Put every line of the rows below into a Markdown table with the columns "No." and "Line", numbering the lines in order and skipping blank ones.

%%

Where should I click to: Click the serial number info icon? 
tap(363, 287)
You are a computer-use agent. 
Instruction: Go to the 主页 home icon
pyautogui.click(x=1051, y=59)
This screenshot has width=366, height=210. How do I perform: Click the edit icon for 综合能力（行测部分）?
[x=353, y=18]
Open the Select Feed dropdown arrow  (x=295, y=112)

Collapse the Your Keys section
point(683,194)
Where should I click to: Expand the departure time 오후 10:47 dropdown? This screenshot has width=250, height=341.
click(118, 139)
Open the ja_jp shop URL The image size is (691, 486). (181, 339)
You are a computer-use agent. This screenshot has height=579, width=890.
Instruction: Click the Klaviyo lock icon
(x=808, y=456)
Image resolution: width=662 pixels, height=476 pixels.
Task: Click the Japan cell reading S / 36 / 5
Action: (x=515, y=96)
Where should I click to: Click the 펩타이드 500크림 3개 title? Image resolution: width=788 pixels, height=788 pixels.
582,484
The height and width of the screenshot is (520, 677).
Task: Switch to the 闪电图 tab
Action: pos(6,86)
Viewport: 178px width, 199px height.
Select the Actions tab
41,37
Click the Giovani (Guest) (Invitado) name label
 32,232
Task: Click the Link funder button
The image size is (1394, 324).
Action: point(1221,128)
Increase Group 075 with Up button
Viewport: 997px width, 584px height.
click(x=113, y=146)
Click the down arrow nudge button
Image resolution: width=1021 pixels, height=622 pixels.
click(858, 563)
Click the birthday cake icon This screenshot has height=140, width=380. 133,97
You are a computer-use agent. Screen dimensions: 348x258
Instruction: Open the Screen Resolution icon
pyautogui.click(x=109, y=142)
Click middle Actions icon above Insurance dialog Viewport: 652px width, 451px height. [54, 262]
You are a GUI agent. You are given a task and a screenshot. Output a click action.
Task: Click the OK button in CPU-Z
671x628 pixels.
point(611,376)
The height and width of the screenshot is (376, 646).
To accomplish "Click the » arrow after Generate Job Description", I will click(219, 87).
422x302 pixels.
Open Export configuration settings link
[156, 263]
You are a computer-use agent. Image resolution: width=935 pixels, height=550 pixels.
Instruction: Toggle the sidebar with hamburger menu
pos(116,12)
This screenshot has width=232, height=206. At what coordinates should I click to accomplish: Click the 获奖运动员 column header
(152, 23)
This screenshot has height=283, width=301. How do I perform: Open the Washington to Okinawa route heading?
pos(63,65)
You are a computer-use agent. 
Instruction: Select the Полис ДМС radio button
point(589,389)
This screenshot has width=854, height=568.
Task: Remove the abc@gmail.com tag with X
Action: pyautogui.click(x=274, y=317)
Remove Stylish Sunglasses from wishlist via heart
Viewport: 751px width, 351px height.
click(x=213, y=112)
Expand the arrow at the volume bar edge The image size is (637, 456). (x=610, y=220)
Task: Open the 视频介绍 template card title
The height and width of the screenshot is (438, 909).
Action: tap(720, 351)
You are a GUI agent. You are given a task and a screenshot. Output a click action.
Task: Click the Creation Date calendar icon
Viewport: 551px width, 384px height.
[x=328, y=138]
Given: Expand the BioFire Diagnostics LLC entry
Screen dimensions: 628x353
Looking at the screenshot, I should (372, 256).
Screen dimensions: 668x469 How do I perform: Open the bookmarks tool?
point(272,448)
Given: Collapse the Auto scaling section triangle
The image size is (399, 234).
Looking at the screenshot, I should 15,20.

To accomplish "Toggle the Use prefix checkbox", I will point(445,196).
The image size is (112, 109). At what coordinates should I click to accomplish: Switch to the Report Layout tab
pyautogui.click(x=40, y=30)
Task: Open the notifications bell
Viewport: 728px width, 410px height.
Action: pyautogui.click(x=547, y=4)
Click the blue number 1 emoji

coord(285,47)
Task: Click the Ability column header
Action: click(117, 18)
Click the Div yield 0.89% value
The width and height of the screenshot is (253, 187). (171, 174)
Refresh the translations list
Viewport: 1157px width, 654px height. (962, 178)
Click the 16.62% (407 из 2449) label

%%

Result below
| No. | Line |
|---|---|
| 1 | Where should I click to: Click the serial number info icon?  |
| 2 | tap(363, 287) |
| 3 | You are a computer-use agent.  |
| 4 | Instruction: Go to the 主页 home icon |
| 5 | pyautogui.click(x=1051, y=59) |
| 6 | This screenshot has width=366, height=210. How do I perform: Click the edit icon for 综合能力（行测部分）? |
| 7 | [x=353, y=18] |
| 8 | Open the Select Feed dropdown arrow  (x=295, y=112) |
| 9 | Collapse the Your Keys section |
| 10 | point(683,194) |
| 11 | Where should I click to: Expand the departure time 오후 10:47 dropdown? This screenshot has width=250, height=341. |
| 12 | click(118, 139) |
| 13 | Open the ja_jp shop URL The image size is (691, 486). (181, 339) |
| 14 | You are a computer-use agent. This screenshot has height=579, width=890. |
| 15 | Instruction: Click the Klaviyo lock icon |
| 16 | (x=808, y=456) |
| 17 | Image resolution: width=662 pixels, height=476 pixels. |
| 18 | Task: Click the Japan cell reading S / 36 / 5 |
| 19 | Action: (x=515, y=96) |
| 20 | Where should I click to: Click the 펩타이드 500크림 3개 title? Image resolution: width=788 pixels, height=788 pixels. |
| 21 | 582,484 |
| 22 | The height and width of the screenshot is (520, 677). |
| 23 | Task: Switch to the 闪电图 tab |
| 24 | Action: pos(6,86) |
| 25 | Viewport: 178px width, 199px height. |
| 26 | Select the Actions tab |
| 27 | 41,37 |
| 28 | Click the Giovani (Guest) (Invitado) name label |
| 29 |  32,232 |
| 30 | Task: Click the Link funder button |
| 31 | The image size is (1394, 324). |
| 32 | Action: point(1221,128) |
| 33 | Increase Group 075 with Up button |
| 34 | Viewport: 997px width, 584px height. |
| 35 | click(x=113, y=146) |
| 36 | Click the down arrow nudge button |
| 37 | Image resolution: width=1021 pixels, height=622 pixels. |
| 38 | click(858, 563) |
| 39 | Click the birthday cake icon This screenshot has height=140, width=380. 133,97 |
| 40 | You are a computer-use agent. Screen dimensions: 348x258 |
| 41 | Instruction: Open the Screen Resolution icon |
| 42 | pyautogui.click(x=109, y=142) |
| 43 | Click middle Actions icon above Insurance dialog Viewport: 652px width, 451px height. [54, 262] |
| 44 | You are a GUI agent. You are given a task and a screenshot. Output a click action. |
| 45 | Task: Click the OK button in CPU-Z |
| 46 | 671x628 pixels. |
| 47 | point(611,376) |
| 48 | The height and width of the screenshot is (376, 646). |
| 49 | To accomplish "Click the » arrow after Generate Job Description", I will click(219, 87). |
| 50 | 422x302 pixels. |
| 51 | Open Export configuration settings link |
| 52 | [156, 263] |
| 53 | You are a computer-use agent. Image resolution: width=935 pixels, height=550 pixels. |
| 54 | Instruction: Toggle the sidebar with hamburger menu |
| 55 | pos(116,12) |
| 56 | This screenshot has width=232, height=206. At what coordinates should I click to accomplish: Click the 获奖运动员 column header |
| 57 | (152, 23) |
| 58 | This screenshot has height=283, width=301. How do I perform: Open the Washington to Okinawa route heading? |
| 59 | pos(63,65) |
| 60 | You are a computer-use agent.  |
| 61 | Instruction: Select the Полис ДМС radio button |
| 62 | point(589,389) |
| 63 | This screenshot has width=854, height=568. |
| 64 | Task: Remove the abc@gmail.com tag with X |
| 65 | Action: pyautogui.click(x=274, y=317) |
| 66 | Remove Stylish Sunglasses from wishlist via heart |
| 67 | Viewport: 751px width, 351px height. |
| 68 | click(x=213, y=112) |
| 69 | Expand the arrow at the volume bar edge The image size is (637, 456). (x=610, y=220) |
| 70 | Task: Open the 视频介绍 template card title |
| 71 | The height and width of the screenshot is (438, 909). |
| 72 | Action: tap(720, 351) |
| 73 | You are a GUI agent. You are given a task and a screenshot. Output a click action. |
| 74 | Task: Click the Creation Date calendar icon |
| 75 | Viewport: 551px width, 384px height. |
| 76 | [x=328, y=138] |
| 77 | Given: Expand the BioFire Diagnostics LLC entry |
| 78 | Screen dimensions: 628x353 |
| 79 | Looking at the screenshot, I should (372, 256). |
| 80 | Screen dimensions: 668x469 How do I perform: Open the bookmarks tool? |
| 81 | point(272,448) |
| 82 | Given: Collapse the Auto scaling section triangle |
| 83 | The image size is (399, 234). |
| 84 | Looking at the screenshot, I should 15,20. |
| 85 | To accomplish "Toggle the Use prefix checkbox", I will point(445,196). |
| 86 | The image size is (112, 109). At what coordinates should I click to accomplish: Switch to the Report Layout tab |
| 87 | pyautogui.click(x=40, y=30) |
| 88 | Task: Open the notifications bell |
| 89 | Viewport: 728px width, 410px height. |
| 90 | Action: pyautogui.click(x=547, y=4) |
| 91 | Click the blue number 1 emoji |
| 92 | coord(285,47) |
| 93 | Task: Click the Ability column header |
| 94 | Action: click(117, 18) |
| 95 | Click the Div yield 0.89% value |
| 96 | The width and height of the screenshot is (253, 187). (171, 174) |
| 97 | Refresh the translations list |
| 98 | Viewport: 1157px width, 654px height. (962, 178) |
| 99 | Click the 16.62% (407 из 2449) label |